For years, R users have been known for their knack for analytical thinking, not necessarily for their expertise in technical infrastructure. Terms like virtual machines (VMs) and Docker might have seemed like the domain of software engineers, far removed from the world of statistical models, tidy data, and ggplots. But as the complexity of data science workflows has grown, the ability to manage environments, ensure reproducibility, and collaborate effectively has become critical. That’s where Docker comes in.

At its core, Docker is a platform that helps you package and run applications in isolated environments called containers. A container is like a virtual box that holds everything your R project needs to run—R itself, libraries, system dependencies, and even a specific operating system. Unlike traditional virtual machines, Docker containers are lightweight, efficient, and portable.

For R users, Docker offers a way to ensure that your code runs exactly the same anywhere, from your laptop to a cloud server. No more “it works on my machine” excuses!

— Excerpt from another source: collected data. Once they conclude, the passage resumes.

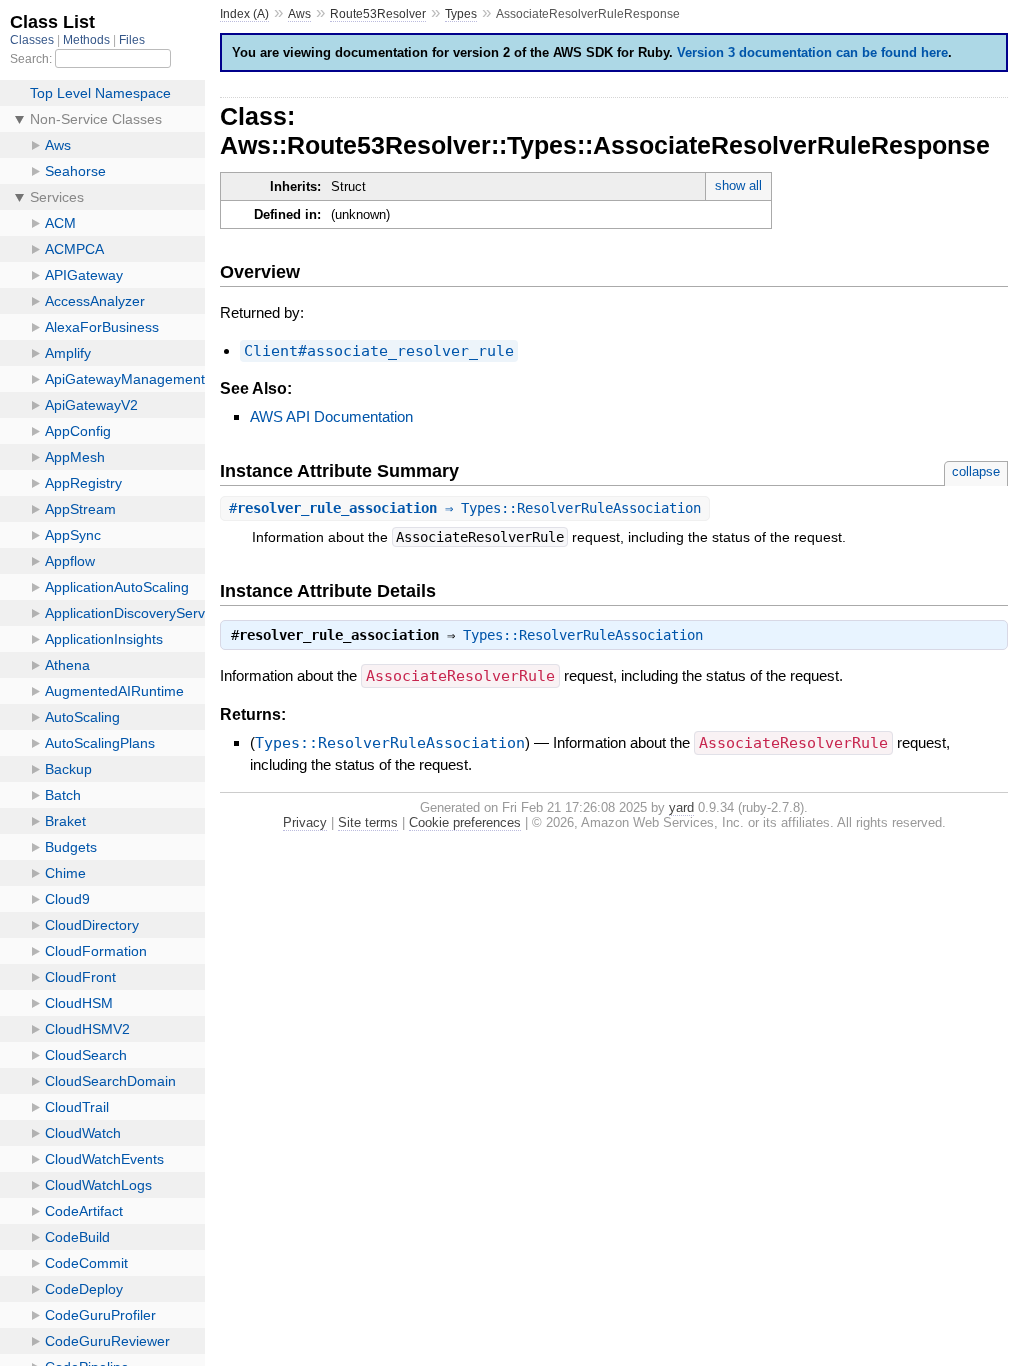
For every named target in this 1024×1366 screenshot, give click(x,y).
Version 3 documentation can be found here (812, 52)
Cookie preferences (465, 822)
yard (681, 807)
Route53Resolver (378, 14)
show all (738, 185)
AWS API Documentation (331, 416)
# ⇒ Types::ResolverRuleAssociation (465, 508)
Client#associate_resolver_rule (379, 351)
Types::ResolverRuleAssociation (583, 635)
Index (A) (244, 14)
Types (461, 14)
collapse (976, 471)
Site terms (368, 822)
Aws (299, 14)
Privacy (305, 822)
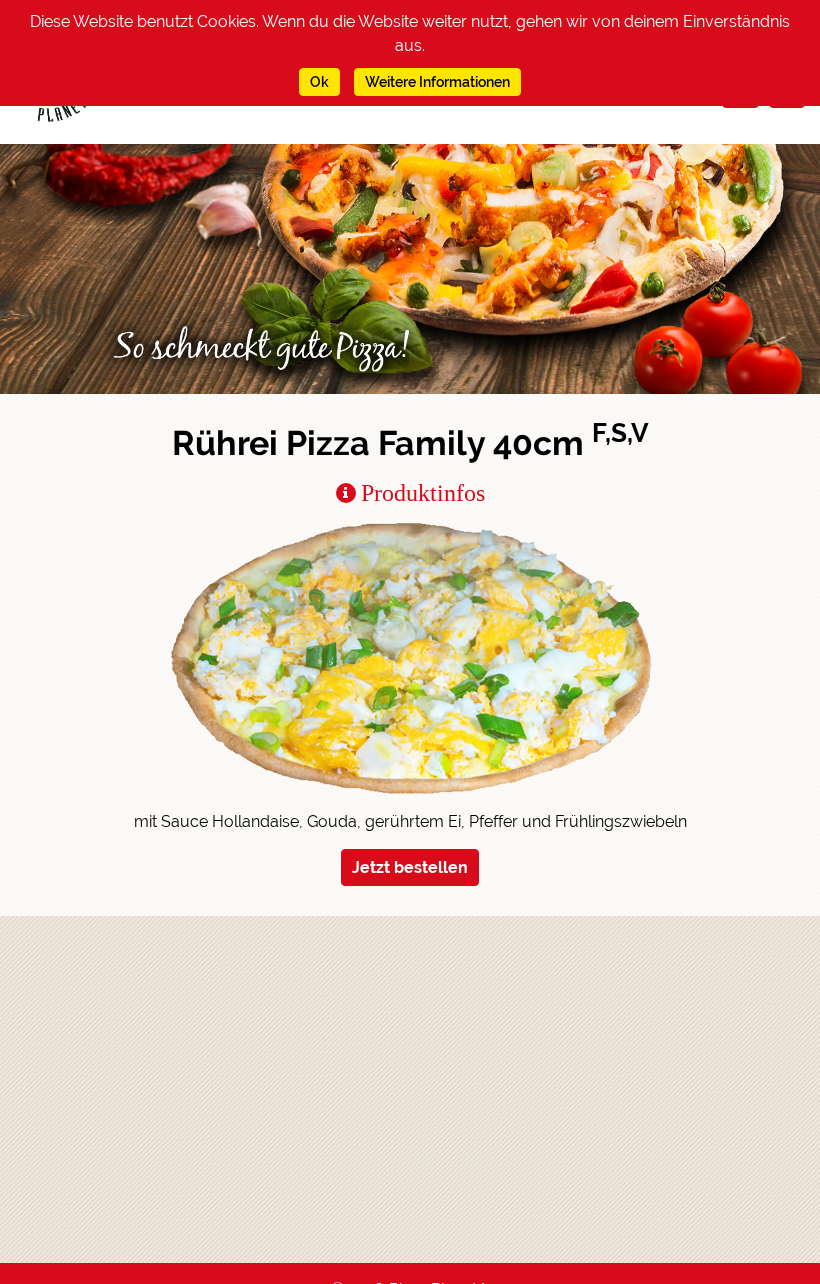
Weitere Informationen (437, 82)
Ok (319, 82)
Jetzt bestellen (410, 867)
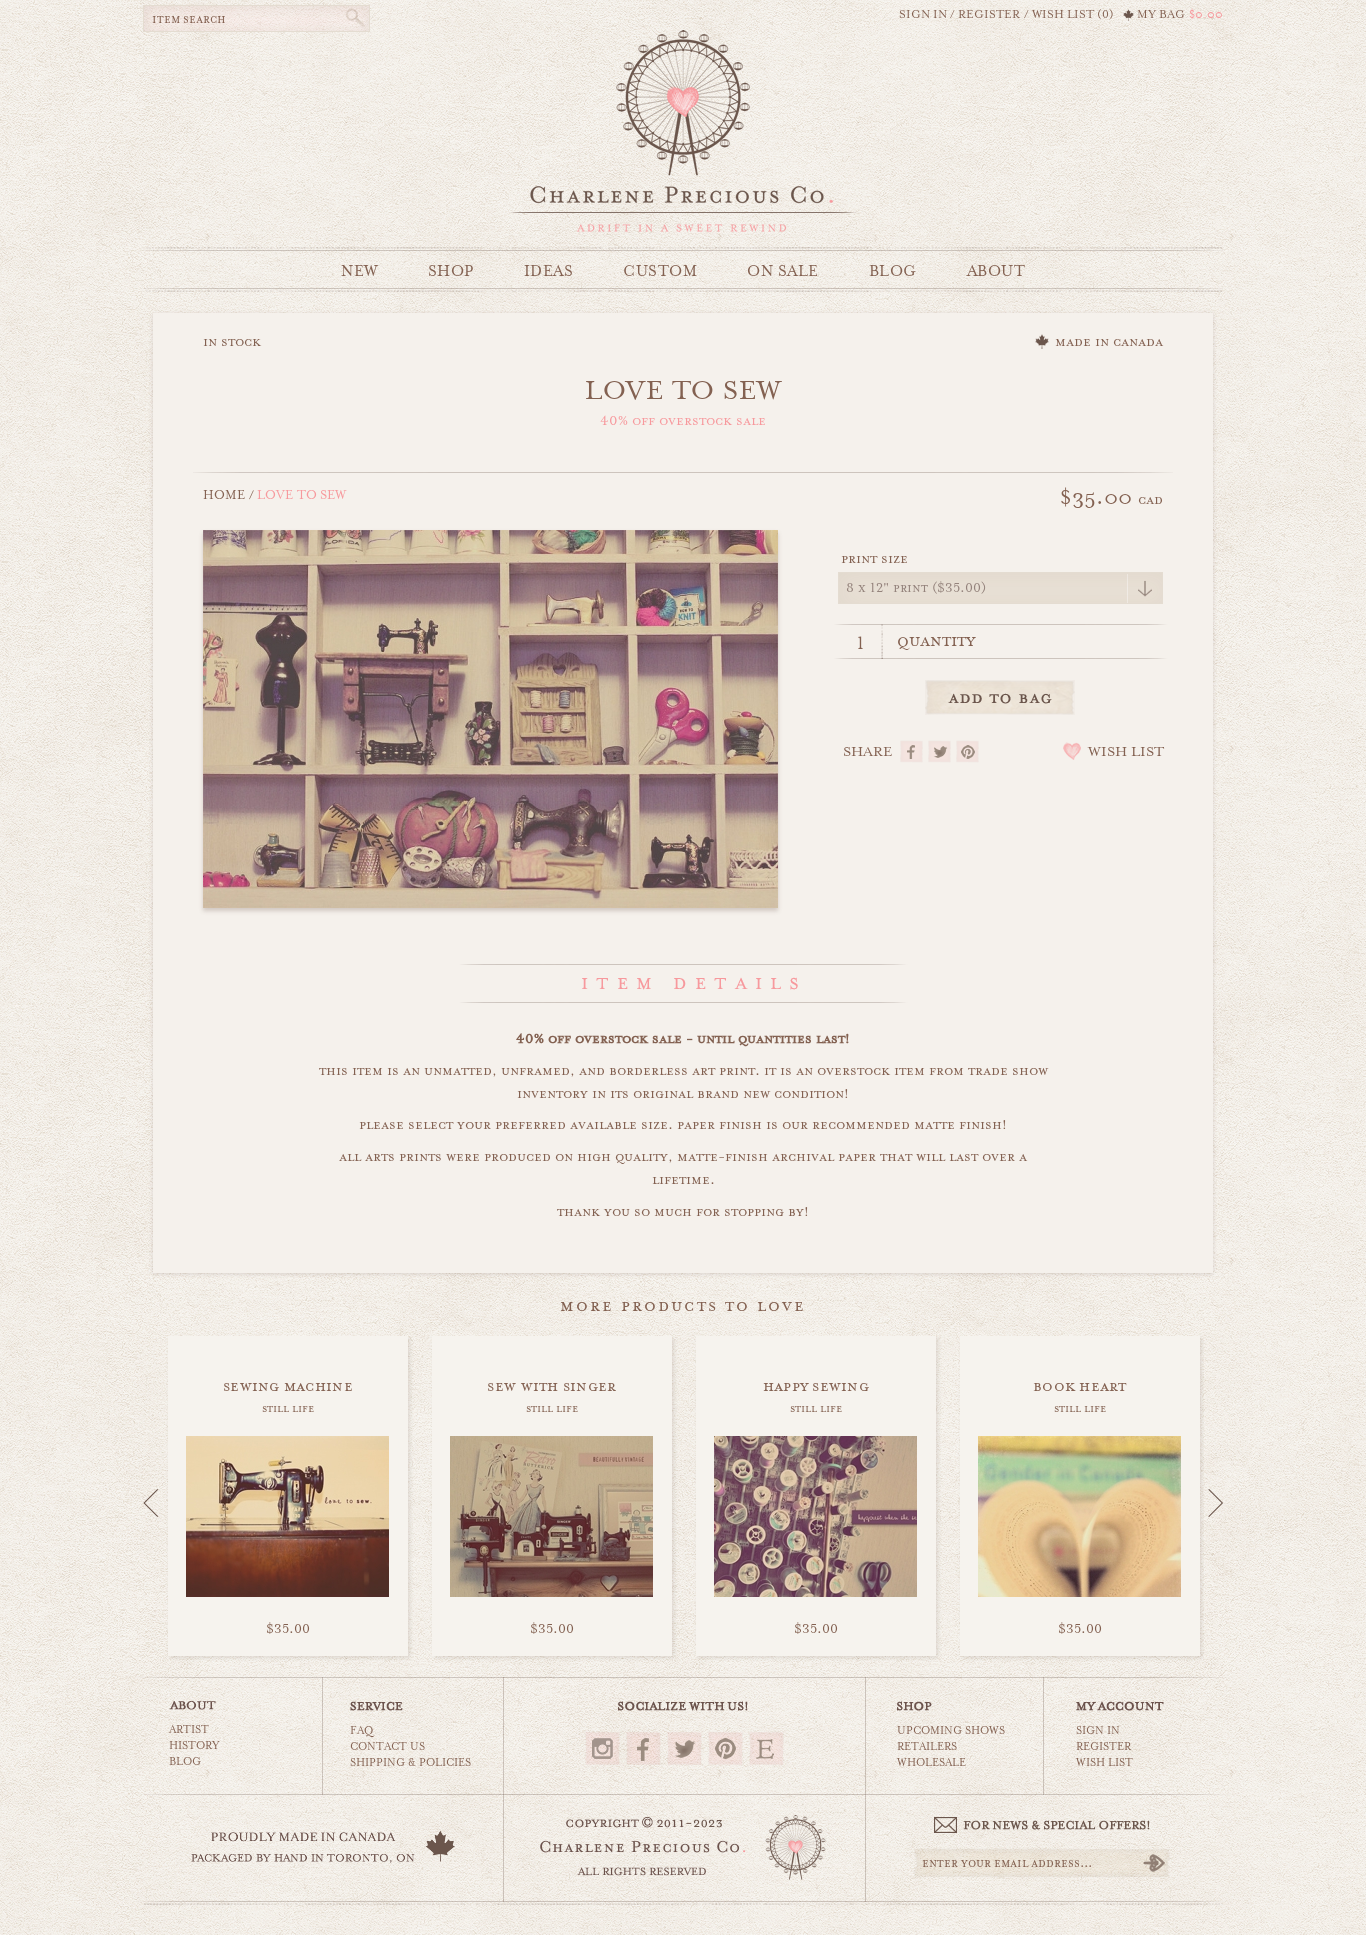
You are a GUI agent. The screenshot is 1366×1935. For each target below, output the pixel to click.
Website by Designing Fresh (683, 1917)
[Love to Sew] (490, 717)
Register (1103, 1746)
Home (224, 495)
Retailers (927, 1746)
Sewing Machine (288, 1386)
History (194, 1745)
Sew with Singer (551, 1386)
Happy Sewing (816, 1386)
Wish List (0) (1073, 14)
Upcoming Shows (951, 1730)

You may be thinkging, “But I alredy have R installed on my computer and I use renv. That’s enough, right?” Well, not quite. While renv is excellent for managing R package dependencies and ensuring reproducibility at the package level, it falls short in addressing system-level dependencies, R versioning, and cross-platform compatibility. Docker, by contrast, packages the entire environment—including the operating system, R version, and required system libraries—ensuring your project runs identically anywhere. Additionally, Docker offers seamless integration with other tools and workflows, such as deploying Shiny apps or APIs, and avoids dependency conflicts by isolating projects completely. While renv is easier for quick package management, Docker provides a comprehensive solution for full-stack reproducibility and deployment.

Getting started with Docker

Step 1: Install Docker

Docker is available for Windows, macOS, and Linux. You can download it through a package manger of your choice or directly from the Docker website.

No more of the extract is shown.